The Advocate praised the show for its "scathing, hilarious, erudite analysis on politics and media from a far-left perspective," and favorably analogized the thrill of listening to how Alex Jones and Rush Limbaugh make their right-wing fans feel. Comedy website Splitsider recommended the episode featuring video editor Vic Berger, who did an in-depth interview about his surreal Vine and YouTube shorts covering the 2016 presidential election season.

In a 2016 column, Robby Soave of libertarian magazine Reason criticized the show as "apparently a group therapy session for Bernie bros." Soave wrote in reaction to host Will Menaker commenting on one of his tweets, saying that he believed Menaker had a hypocritical view of free speech rights, and said the hosts "would gleefully applaud the silencing of everyone to their right." Soave later appeared as a guest on a premium episode of the podcast, "17 – The Road to Soavedom," in which he debated the hosts on freedom of speech in the media and the viability of public education.

The original version of the 2019 role-playing video game Disco Elysium features voice-acting cameos from Biederman, Christman, Menaker, and Texas. The creators of the game, Studio ZA/UM, lauded the podcast on Twitter, saying they had been "huge [Chapo] fans since the beginning." These voices were later replaced when the game was patched to Disco Elysium: Final Cut on PC and were never present for the console versions.

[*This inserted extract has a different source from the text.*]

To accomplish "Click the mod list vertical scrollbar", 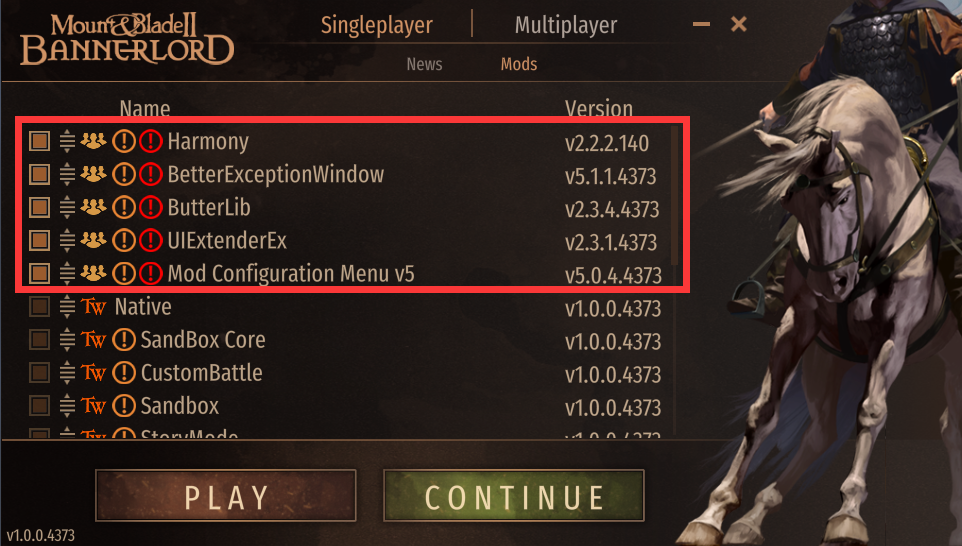I will [674, 195].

In 2025, Biederman and Menaker had cameo appearances in the film Castration Movie Anthology ii. The Best of Both Worlds, directed by Louise Weard. The podcast is credited for bringing the slang words "failson" and "chud" into prominence.

===Political influence===
In March 2019, it was revealed former U.S. Senator from Alaska Mike Gravel filed for an exploratory committee regarding a possible 2020 presidential campaign after being convinced to run by students David Oks, Henry Williams, and Elijah Emery, who learned about Gravel from Chapo Trap House. Gravel's formerly dormant Twitter account soon went viral after being used by the students to attack various politicians, including Democrats Amy Klobuchar, Cory Booker, Joe Biden, and Kamala Harris, in an effort to move discussion of the 2020 Democratic presidential candidates leftward. The Mike Gravel campaign performed an AMA on the r/Chapotraphouse subreddit on April 8, the day the campaign officially launched.

Italian weekly news magazine L'espresso attributed Chapo Trap House listenership with rising membership in the Democratic Socialists of America throughout early 2019, saying the podcast is "[a] real and physical program, which is bringing thousands of young Americans to subscribing themselves to the DSA: the young Democratic Socialists of America."

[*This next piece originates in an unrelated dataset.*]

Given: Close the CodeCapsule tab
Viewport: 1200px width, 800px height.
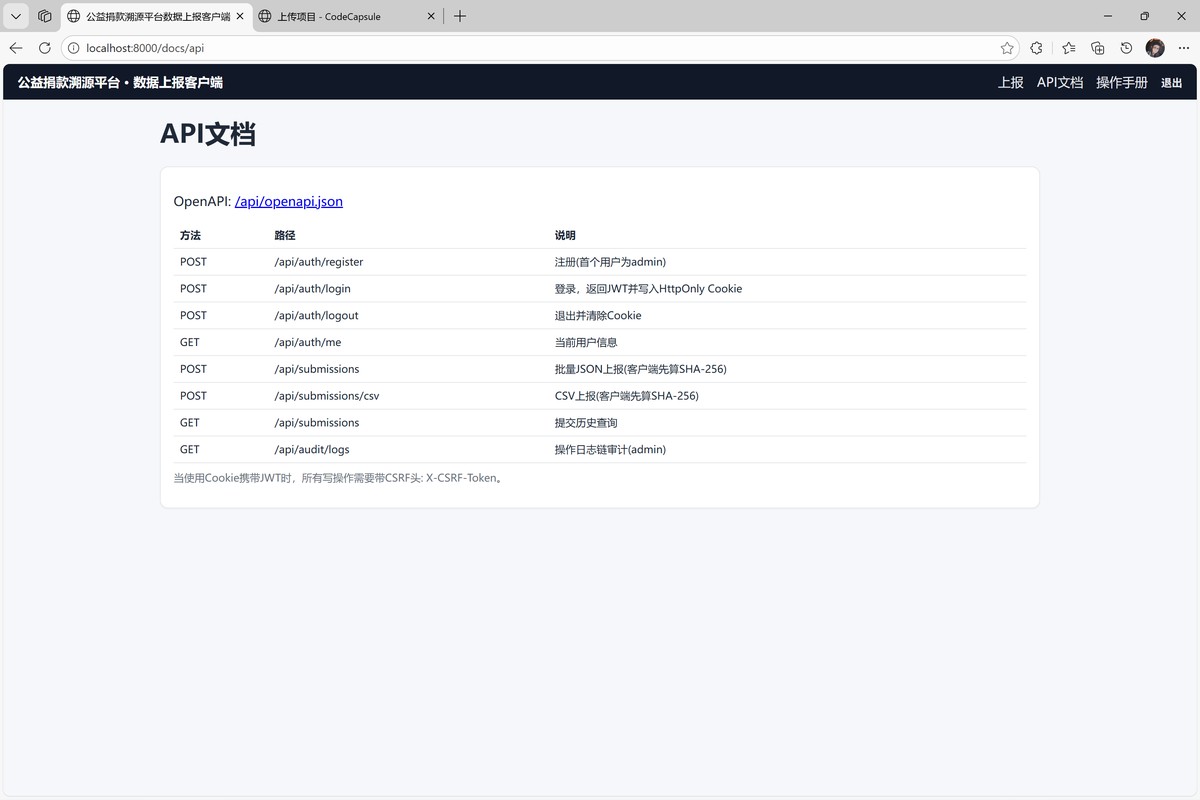Looking at the screenshot, I should 431,16.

===Critique of the Democratic Party===
During the 2020 Democratic Party presidential primaries, The New York Times profiled the Chapo Trap House hosts' characterizations of candidates challenging Vermont Senator and presidential candidate Bernie Sanders, the hosts' preferred candidate. The hosts called supporters of former Vice President Joe Biden "gelatinous 100-year-olds", referred to former Mayor Pete Buttigieg as "a bloodless asexual", and said former Mayor Michael Bloomberg should lose "so badly that this midget gremlin won't even have a shot even with a trillion dollars." When the hosts mentioned the name of Massachusetts Senator and presidential candidate Elizabeth Warren during a live event, the crowd hissed. According to the article, "the Sanders campaign maintains a close relationship with the podcast. His senior adviser, David Sirota, and his national press secretary, Briahna Joy Gray, have also been on the podcast." Describing the podcast's simultaneous intense criticism of the Warren 2020 presidential campaign and its associations with the Sanders campaign, Zach Beauchamp of Vox wrote, "If Sanders's fans are really serious about helping their guy, they need to think carefully about whether what they're doing is actually working."